= EXERCISE REQUIREMENTS =
Count the lines in the data below that contain the string "width". Reply with the number alone.

= STORED RECORDS =
-------------------------
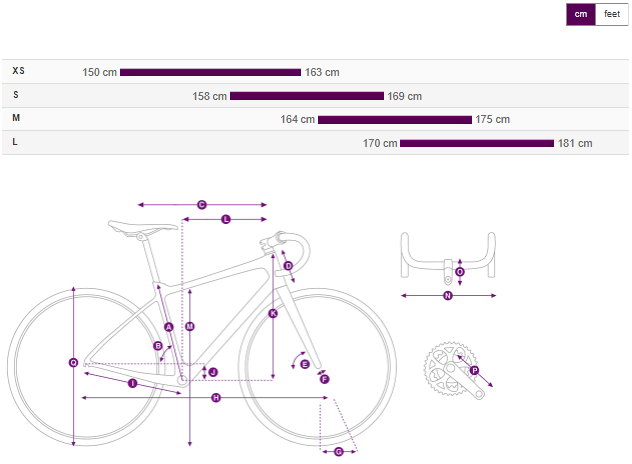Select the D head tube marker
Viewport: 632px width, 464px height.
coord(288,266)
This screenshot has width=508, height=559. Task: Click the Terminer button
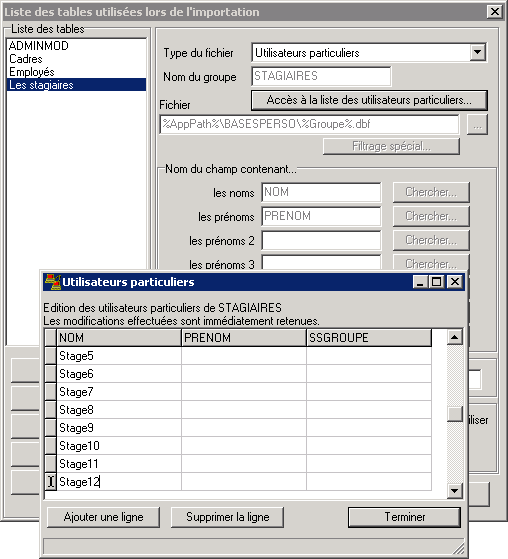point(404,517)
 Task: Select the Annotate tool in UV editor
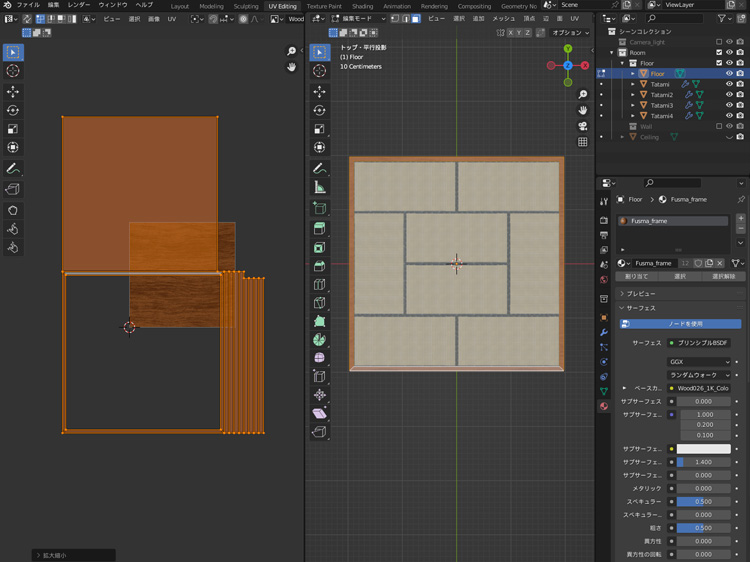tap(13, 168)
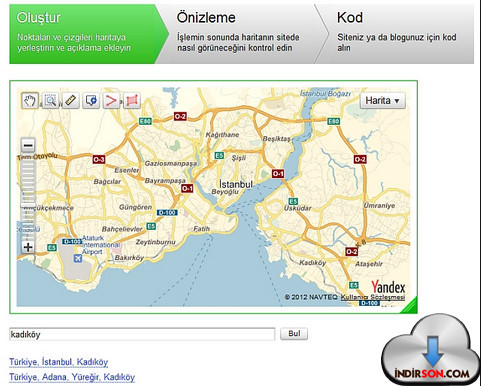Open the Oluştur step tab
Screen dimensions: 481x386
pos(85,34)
-------------------------
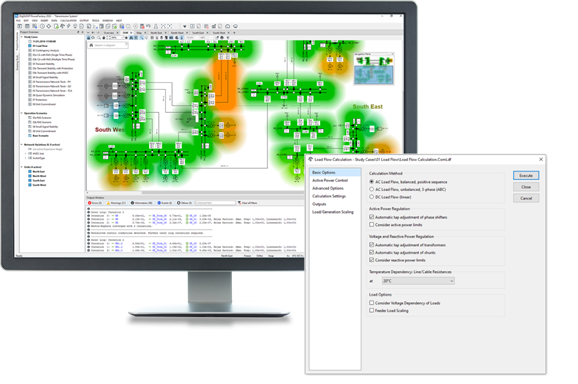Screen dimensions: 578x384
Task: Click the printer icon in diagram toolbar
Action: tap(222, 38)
-------------------------
= ANSWER TO THIS EXERCISE =
2